I’ve always enjoyed words, and I’ve always enjoyed telling stories. When I was in high school and college, back in the late 1980s, I thought that meant I should be a journalist. Two events happened nearly simultaneously to send me down a different path: in January1988, when I was a sophomore at the University of Maryland, I enrolled in Beginning Fiction Writing; and a few weeks later I failed the J-school typing test. I loved my fiction workshop, loved imagining the lives of other people and translating those imagined lives into stories. Because I couldn’t type 65 words a minute on a Selectric, I wasn’t allowed to declare journalism as my major or to take any journalism classes. The choice was easy. Since then, I’ve published three novels—Yellow Jack (W.W. Norton), My Bright Midnight (LSU Press), and A True History (Dzanc Books)—a story collection—King of the Animals (LSU Press)—and more than a hundred short stories and essays in magazines including One Story, Epoch, and Subtropics. My work has earned me fellowships from the National Endowment for the Arts and the Bread Loaf Writers’ Conference.
I’m a native Illinoisan—born in Carbondale, raised in Normal—who’s also lived in Kentucky, Maryland, Louisiana, Colorado, Tennessee, and Florida. I’ve worked as a 7-Eleven clerk, a phone-order skateboard salesman, an oyster-shucker, a bouncer, a fine-art packer, a helpdesk dispatcher, and an adjunct, instructor, and professor at community colleges and universities. I now make my home in Decatur, Georgia, where I live with my wife and daughter, and I teach at Georgia State University, where I’m Distinguished University Professor of English and Director of the Creative Writing Program.
Counting the Days is the story of Stan, a son in his forties who after almost twenty-five years returns to his hometown after being alerted to his parents’ illnesses by a call from his high school ex-girlfriend. In addition to letting him know his mom and dad are sick, his ex’s call triggers nostalgia for their shared past—and hints at a secret that could bring them together again.

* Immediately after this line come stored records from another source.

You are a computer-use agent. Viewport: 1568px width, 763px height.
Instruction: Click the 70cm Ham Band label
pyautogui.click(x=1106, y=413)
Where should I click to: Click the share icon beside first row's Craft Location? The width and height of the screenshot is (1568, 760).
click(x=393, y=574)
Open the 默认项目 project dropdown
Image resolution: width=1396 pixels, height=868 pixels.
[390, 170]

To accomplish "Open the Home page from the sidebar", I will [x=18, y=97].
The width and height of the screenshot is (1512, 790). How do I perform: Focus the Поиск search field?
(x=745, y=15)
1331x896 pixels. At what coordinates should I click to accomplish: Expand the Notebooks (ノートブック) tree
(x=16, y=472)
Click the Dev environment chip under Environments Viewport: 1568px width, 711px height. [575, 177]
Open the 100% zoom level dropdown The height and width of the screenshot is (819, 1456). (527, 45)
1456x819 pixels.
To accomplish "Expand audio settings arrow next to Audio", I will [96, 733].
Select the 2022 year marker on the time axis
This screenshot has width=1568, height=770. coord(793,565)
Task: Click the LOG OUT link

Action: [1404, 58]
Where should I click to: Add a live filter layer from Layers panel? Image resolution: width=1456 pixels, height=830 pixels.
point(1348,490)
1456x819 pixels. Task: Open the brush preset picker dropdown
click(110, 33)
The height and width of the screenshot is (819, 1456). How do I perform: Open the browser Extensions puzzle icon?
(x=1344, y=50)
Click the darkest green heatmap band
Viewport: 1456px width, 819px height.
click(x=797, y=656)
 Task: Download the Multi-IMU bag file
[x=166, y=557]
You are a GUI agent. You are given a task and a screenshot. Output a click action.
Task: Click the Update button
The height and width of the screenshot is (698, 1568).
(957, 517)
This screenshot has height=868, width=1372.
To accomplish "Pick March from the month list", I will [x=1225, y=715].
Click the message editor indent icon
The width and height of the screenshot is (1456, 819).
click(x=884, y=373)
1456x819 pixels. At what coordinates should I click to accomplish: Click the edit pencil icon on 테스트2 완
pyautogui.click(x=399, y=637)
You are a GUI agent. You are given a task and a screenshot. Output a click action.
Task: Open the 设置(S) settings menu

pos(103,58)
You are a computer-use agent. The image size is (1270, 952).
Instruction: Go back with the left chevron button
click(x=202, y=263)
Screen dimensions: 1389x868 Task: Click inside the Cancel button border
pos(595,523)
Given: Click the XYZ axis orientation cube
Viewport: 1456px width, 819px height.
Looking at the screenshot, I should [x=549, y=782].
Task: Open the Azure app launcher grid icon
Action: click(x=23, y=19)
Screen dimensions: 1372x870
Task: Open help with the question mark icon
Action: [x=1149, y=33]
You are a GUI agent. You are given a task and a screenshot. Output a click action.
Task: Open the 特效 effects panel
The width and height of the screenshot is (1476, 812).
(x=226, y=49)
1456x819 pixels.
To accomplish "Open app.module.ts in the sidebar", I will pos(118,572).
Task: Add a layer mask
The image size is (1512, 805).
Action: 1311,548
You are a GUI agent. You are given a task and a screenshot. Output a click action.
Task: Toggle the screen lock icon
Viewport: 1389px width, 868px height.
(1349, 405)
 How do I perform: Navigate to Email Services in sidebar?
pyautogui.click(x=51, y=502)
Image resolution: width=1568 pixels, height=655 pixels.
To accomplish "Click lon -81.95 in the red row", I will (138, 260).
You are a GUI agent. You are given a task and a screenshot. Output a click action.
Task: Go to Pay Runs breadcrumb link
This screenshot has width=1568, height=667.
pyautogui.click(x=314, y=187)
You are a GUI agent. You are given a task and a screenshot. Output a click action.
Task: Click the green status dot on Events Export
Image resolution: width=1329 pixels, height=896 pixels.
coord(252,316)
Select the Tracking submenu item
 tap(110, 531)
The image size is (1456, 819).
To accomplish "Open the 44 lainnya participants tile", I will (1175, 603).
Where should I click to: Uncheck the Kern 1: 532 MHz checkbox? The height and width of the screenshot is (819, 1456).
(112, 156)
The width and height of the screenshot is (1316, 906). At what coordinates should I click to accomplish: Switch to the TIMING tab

With this novel, I wanted to write a story about a character I don’t often see in fiction: a smart, thoughtful person whose life hasn’t turned out the way he hoped it would, even though his life isn’t bad, it’s just not as bohemian and unique as he hoped it would be when he left town at eighteen: Stan is settled, has a job he doesn’t hate teaching at a community college, an enviable mortgage rate for the loan on his one-bedroom condo, and a cat named Big Mike, but he’s not a prize-winning poet.
I joke that I write about what’s worrying me to distract myself from worrying, which is probably why another of the central elements of the book is the ways familial responsibilities evolve as we and those around us age, including the disorienting role reversal for everyone involved that occurs when parents need to be taken care of by children. Stan’s dad is in the hospital, and his mother is having troubles that look a lot like the beginnings of dementia.
And I wanted to write a homecoming story. I’ve moved a lot, both as a kid and an adult, and I find wonderful the experience of going back to a place I’ve left and having to figure out if the landscape and people seem different because my memories of it are faulty or even false, or because the landscape and people have truly changed—or both—the kinds of figuring Stan does throughout the book.
Regal House Publishing is proud to bring you Josh Russell’s novella Counting the Days in the spring of 2027.